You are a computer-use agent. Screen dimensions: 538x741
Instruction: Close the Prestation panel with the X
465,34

§

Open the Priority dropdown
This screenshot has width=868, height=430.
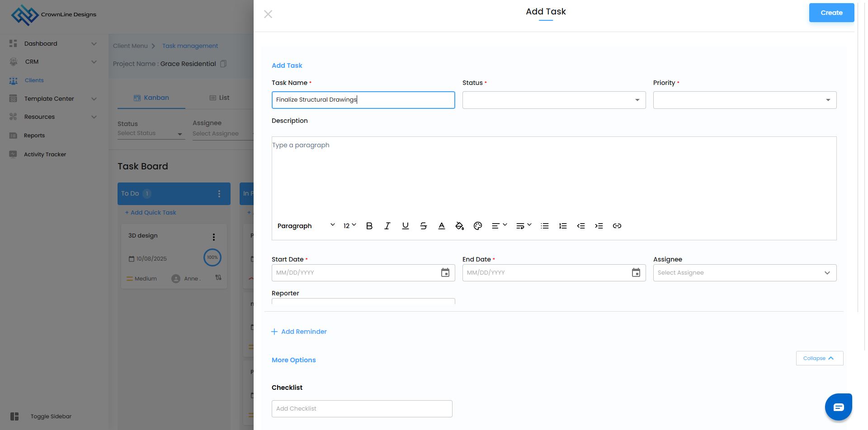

§

Task instructions: Keep both end lines and retype everything in the records above from the line containing "Open the Priority dropdown" through the line containing "This screenshot has width=868, height=430.", exactly, with nothing else.

Your response:
Open the Priority dropdown
This screenshot has width=868, height=430.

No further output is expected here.